Photo by Clem Onojeghuo on Unsplash
If you and another person reading this, and all the people reading articles on Medium of a Saturday evening, were to plot their opinions on a range of social issues, even the really hot-button ones, we would find something remarkable; almost all of us would be in a cluster, right in the middle.
Our views on a range of topics would overlap so much, the outliers would be noticeable, clear exceptions that prove the rule. The range of popular/acceptable opinions in society at any given time has been called the “Overton Window”.
The window changes over the years, decades and centuries, as the two main forces of society tug away at public consciousness, first one way and then the other. Conservative and progressive. Back and forth. Forever.
Since the beginning of permanent human communities where each generation is born, grows up, and dies in close proximity to the next. And, further complicating the thing in the context of our modern lives and lifespans, the next generation thrown in there as well.
Three generations, sharing power in a Democracy…what could go wrong?
Truthfully? Not as much as you might think. There are disagreements, small skirmishes, a “get off my lawn” and a “what have these kids got on?” thrown in for good measure, but as each successive generation of hell-raising radicals who swore to never settle down, settles down, and becomes more conservative in comparison to the next generation, society becomes gradually more progressive.
Slow and steady is still gets there, after a fashion.
Understanding how closely our opinions match up- whether we vote Democrat, Republican, or Other- is key to making legislative progress, especially on hot button issues.
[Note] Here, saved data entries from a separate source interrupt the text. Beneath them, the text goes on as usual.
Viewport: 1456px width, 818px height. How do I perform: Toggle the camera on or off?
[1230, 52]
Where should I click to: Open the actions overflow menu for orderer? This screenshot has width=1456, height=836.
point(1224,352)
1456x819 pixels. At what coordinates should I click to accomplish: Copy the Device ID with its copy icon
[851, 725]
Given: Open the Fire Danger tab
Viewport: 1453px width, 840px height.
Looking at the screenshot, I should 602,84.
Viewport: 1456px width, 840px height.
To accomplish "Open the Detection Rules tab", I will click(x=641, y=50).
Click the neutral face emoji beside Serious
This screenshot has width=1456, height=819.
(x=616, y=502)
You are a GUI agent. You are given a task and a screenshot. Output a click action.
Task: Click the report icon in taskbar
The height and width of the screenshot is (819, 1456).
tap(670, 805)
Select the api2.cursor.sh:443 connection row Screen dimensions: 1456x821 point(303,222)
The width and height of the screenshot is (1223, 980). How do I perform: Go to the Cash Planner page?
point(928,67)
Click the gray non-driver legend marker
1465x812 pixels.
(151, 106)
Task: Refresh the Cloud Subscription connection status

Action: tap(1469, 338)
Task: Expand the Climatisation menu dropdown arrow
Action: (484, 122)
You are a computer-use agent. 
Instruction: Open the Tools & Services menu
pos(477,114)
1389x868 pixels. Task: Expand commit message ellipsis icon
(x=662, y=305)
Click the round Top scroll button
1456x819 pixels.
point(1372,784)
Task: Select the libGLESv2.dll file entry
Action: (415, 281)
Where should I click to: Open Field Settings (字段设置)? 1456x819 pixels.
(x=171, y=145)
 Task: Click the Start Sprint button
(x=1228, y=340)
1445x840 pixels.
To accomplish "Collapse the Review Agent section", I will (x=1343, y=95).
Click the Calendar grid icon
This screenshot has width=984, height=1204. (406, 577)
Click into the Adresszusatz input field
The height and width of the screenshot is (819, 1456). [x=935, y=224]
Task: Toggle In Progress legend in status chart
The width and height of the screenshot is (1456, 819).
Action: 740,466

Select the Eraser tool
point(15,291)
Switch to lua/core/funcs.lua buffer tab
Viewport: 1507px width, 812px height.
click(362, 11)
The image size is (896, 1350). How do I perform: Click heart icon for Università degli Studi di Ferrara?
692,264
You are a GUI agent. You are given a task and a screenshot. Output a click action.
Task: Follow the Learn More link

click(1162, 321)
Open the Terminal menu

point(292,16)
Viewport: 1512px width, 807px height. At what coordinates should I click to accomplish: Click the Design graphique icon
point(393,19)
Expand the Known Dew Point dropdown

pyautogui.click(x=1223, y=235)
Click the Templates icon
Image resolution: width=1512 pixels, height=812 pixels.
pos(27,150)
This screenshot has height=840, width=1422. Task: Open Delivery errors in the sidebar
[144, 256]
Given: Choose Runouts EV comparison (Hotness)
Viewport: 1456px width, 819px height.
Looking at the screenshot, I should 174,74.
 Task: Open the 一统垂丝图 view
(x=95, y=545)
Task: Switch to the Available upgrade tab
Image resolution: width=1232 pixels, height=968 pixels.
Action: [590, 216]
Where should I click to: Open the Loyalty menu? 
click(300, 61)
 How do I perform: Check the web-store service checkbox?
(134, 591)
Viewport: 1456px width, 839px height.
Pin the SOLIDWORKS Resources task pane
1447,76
That person with whom you so vehemently disagree? You might be surprised at how much you have in common, how ofter your belief systems overlap. Knowing that someone is a “Republican” or a “Democrat”, or any other superficial demographic doesn’t reveal everything. Most people are a combination of the two forces, conservative and progressive.
Think you’re purely progressive? Just wait a few decades.
Making assumptions about what other people think based on some arbitrary demographic factor is a mistake, a gross over-generalization, and makes compromise, or even discourse, almost impossible.
For instance:
What might someone think about an animal rights advocate who doesn’t eat meat, or wear leather when they say that people should consider the lifestyle.
There are plenty of good, scientific reasons: For your health, for the environment, for the animals. For the people who are starving to death in absence of the food we give livestock animals we raise solely for the pleasure of eating them.
On a scale from one to Westboro Baptist Church, telling everyone to stop eating animals is about a 7 on the unpopular opinions spectrum. Asking them to eschew leather takes it to about a 9.
You might assume the animal rights advocate in question would outlaw meat if they could, so you refuse to listen. But you might be wrong. Someone wanting to discuss the disgusting situation of massive animal agriculture operations in America and their potential public health and environmental risks may only want progress, and to change hearts and minds.
Because if an animal rights activist thinks the U.S. government, or any other government on Earth, is powerful enough to stop people eating animals, they’re deluding themselves.
But no one wants to discuss animal rights because they judge the ultimate endgame is no more cheeseburgers for anyone. Not so. At work is an underlying logical fallacy. And a presumption to mind reading.
The Slippery Slope Fallacy
In order to make progress on increasingly important but very hot button social issues- like abortion, criminal justice, gun control, protecting the environment, animal welfare, just to name a few- the slippery slope fallacy must be rejected.
A slippery slope is a slippery slope. Passing intelligent, measured, voter-supported, bi-partisan legislation on divisive issues, after careful debate and expert testimony, in a democracy, is not a slippery slope.
It is the responsibility of good government.
The U.S. cannot afford to let hyper-partisan hysterics stall progress on issues that effect the lives and livelihoods of 330 million Americans.